And scientists are using any means possible to grab as much data as they can before she dies. In this fraught situation, thinking about the small details of battery life and the huge misfortune that the Philae Lander landed in an area without enough solar energy to recharge her battery, we began to wonder about this project.
For a Linguist, or any Language Lover, Rosetta is a Beautiful Name
First off, the name Rosetta is wonderful to hear. And, sure enough, the spacecraft is named after the infamous Rosetta Stone, that key to unravelling the civilization of Ancient Egypt. On their official website, the reason for the name is that Rosetta is also unlocking the mysteries of the oldest building blocks of our Solar System – the comets. In this way, by using the keys found in the data grabbed by Rosetta, scientists will be able to chip away a bit further at the mystery of how it all began.

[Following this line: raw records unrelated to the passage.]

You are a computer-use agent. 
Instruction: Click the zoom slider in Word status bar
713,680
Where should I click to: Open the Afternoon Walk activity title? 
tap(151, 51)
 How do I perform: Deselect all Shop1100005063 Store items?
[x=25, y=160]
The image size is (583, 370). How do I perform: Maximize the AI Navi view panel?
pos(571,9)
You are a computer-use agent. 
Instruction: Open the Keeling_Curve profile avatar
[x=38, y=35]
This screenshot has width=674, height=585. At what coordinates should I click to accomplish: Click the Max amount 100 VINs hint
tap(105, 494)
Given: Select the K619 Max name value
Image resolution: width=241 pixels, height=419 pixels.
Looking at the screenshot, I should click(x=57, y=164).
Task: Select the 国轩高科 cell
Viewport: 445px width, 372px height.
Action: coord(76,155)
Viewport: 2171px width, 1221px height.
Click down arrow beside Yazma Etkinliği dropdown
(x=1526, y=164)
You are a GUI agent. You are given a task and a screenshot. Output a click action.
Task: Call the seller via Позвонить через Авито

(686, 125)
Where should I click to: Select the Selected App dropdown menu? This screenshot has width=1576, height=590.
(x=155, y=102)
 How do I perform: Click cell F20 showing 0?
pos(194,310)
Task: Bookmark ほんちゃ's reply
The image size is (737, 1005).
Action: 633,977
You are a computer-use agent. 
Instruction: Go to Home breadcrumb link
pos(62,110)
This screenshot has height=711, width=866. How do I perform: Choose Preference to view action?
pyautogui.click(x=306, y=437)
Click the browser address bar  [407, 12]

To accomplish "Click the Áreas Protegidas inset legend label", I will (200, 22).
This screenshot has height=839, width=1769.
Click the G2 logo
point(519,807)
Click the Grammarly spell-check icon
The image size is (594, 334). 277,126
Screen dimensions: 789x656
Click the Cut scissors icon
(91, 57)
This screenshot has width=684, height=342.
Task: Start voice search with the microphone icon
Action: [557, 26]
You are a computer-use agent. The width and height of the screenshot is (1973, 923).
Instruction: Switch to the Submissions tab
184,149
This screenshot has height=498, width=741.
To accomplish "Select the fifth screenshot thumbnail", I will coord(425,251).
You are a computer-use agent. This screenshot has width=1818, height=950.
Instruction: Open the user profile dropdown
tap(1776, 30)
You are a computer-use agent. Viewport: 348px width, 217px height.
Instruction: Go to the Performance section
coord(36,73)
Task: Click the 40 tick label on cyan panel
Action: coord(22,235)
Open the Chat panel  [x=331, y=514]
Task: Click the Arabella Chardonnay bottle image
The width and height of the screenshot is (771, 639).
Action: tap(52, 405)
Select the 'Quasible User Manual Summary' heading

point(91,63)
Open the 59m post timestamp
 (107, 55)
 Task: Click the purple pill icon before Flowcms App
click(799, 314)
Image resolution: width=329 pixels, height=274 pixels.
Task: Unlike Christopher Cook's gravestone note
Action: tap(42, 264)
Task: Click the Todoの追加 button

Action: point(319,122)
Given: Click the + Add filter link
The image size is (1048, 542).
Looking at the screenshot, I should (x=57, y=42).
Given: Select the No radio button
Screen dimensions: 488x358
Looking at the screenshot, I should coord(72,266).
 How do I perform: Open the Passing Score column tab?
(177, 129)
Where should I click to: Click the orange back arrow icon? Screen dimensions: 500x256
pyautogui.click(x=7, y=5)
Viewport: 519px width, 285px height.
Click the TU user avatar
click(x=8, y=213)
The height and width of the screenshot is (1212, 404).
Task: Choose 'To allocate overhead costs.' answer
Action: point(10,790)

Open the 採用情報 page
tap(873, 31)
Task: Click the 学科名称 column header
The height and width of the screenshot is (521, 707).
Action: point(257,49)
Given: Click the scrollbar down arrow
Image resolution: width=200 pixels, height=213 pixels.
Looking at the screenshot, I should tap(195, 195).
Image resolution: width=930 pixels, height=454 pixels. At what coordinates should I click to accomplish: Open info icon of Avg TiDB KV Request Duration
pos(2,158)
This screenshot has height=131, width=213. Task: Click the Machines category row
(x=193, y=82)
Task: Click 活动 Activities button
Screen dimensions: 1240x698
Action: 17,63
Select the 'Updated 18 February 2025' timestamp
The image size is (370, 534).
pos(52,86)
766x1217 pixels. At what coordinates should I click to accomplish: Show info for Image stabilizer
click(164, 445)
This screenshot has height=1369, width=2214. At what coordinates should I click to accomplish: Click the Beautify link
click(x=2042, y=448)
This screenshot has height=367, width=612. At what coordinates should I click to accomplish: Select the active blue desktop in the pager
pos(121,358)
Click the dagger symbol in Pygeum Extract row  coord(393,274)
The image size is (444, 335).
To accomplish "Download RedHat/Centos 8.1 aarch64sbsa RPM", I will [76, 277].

European Tower of Babble, and a New Lingua Franca
What we also couldn’t help but notice, though, is the use of the word Rosetta in a space station that, above all the other things it does, also manages to run itself, seamlessly, though its members native languages are as diverse as those on the original Rosetta Stone. In 1989, I had the good fortune to be friends with a physicist working at CERN (the European Center for Nuclear Research) and one of the things I was most struck by at that time was how all the scientists could work together, and work efficiently, through their different and quite diverse languages and cultures.
The scientists use French and English as their Lingua Franca, sure, but it is a second language for many of them, and each has their own culture in back of that native language. The fact that the European Space Agency can work so well with so many languages and cultures is something we admire and look up to.
As the European Space Agency notes, knowledge of both French and English is necessary to work for them, but things often get done in other languages as well. It is more than helpful to know a second language, or many languages.
More evidence that bilingualism pays. The benefits of bilingualism, and then multilingualism include not only the benefits of more career choices, but the ability to work together with people from many different countries, to create something that will ultimately unlock the mysteries of the solar system and universe.